GIVEN PASSAGE:
----------------
[Practical Finance] Year-End Stock Market at Zero Hour... Still, the 'Dividend ETF' Blooms
Dividend Aristocrat Stocks, Market Returns Up
Dividend Theme Index Also Shows Outstanding Returns
[Asia Economy Reporter Myung-hwan Lee] As the domestic stock market walks through an unpredictable foggy path, securities experts advise considering investment in high-dividend Exchange Traded Funds (ETFs). This is due to the high dividend (distribution) yields of dividend ETFs and their notable defensive characteristics in a declining market.
Perfect for Downturn Defense... Focus on 'Dividend Aristocrats' with High Dividend Yields
According to the securities industry on the 23rd, there are a total of 28 dividend stock-tracking ETFs listed on the domestic stock market as of this date. These ETFs use dividend-related indices such as high dividend or dividend growth indices provided by index calculation agencies as their underlying assets. The recent operational performance of dividend ETFs has been favorable. Among them, excluding ‘SOL US Dividend Dow Jones’ which was listed on the 15th, the average stock price fluctuation rate over the past month (October 18 to November 18) for the remaining 27 ETFs was 5.05%. All ETFs, except for three that track dividend-related indices in the US stock market, saw their stock prices rise.
Given the increasing uncertainty in the global stock market, securities experts advise focusing on ETFs that concentrate on dividend stocks. Due to factors such as the US monetary policy characterized by interest rate hikes and a strong dollar until the end of this year, and persistent inflation, it is difficult to predict the direction of the stock market easily. Therefore, attention should be paid to the defensive nature of dividend ETF returns. Since these ETFs are based on high-dividend stocks, investors can also expect ETF distributions. Distributions refer to the payment of dividends and other operating income generated during ETF management to investors.
Among these, there is advice to pay special attention to ETFs that selectively invest in ‘Dividend Aristocrat’ stocks. The Dividend Aristocrat strategy involves selecting and investing in companies that have consecutively increased dividends over the past 4 to 5 years and have high dividend yields. According to Eugene Investment & Securities, the Dividend Aristocrat ETF investment strategy has significantly outperformed market returns. Its defensive appeal in a declining market is also prominent. The Dividend Aristocrat portfolio composed of domestically listed stocks fell 17% until October this year. Compared to the KOSPI 200 index, which gathers blue-chip stocks in the Korea Exchange and fell 24% during the same period, this is a relatively smaller decline.
----------------
OBJECTIVE:
From the article on dividend ETFs, pull out everything from "Among these, there" down to "relatively smaller decline.", word for word.

DATA BLOCK:
----------------
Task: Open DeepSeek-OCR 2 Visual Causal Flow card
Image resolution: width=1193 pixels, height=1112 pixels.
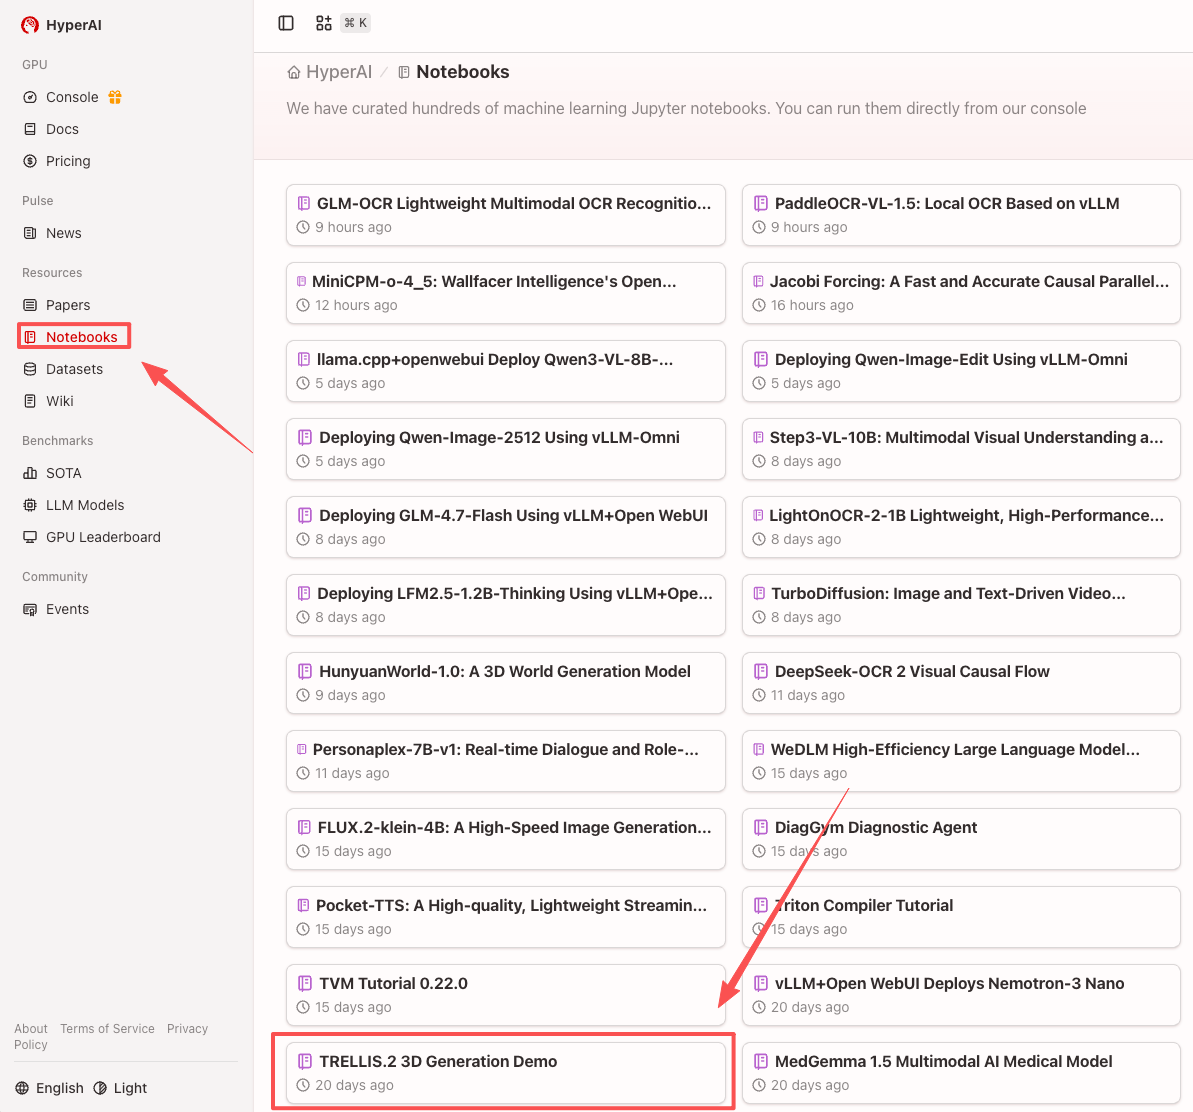Action: point(911,672)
----------------
SOLUTION TO THIS EXERCISE:
Among these, there is advice to pay special attention to ETFs that selectively invest in ‘Dividend Aristocrat’ stocks. The Dividend Aristocrat strategy involves selecting and investing in companies that have consecutively increased dividends over the past 4 to 5 years and have high dividend yields. According to Eugene Investment & Securities, the Dividend Aristocrat ETF investment strategy has significantly outperformed market returns. Its defensive appeal in a declining market is also prominent. The Dividend Aristocrat portfolio composed of domestically listed stocks fell 17% until October this year. Compared to the KOSPI 200 index, which gathers blue-chip stocks in the Korea Exchange and fell 24% during the same period, this is a relatively smaller decline.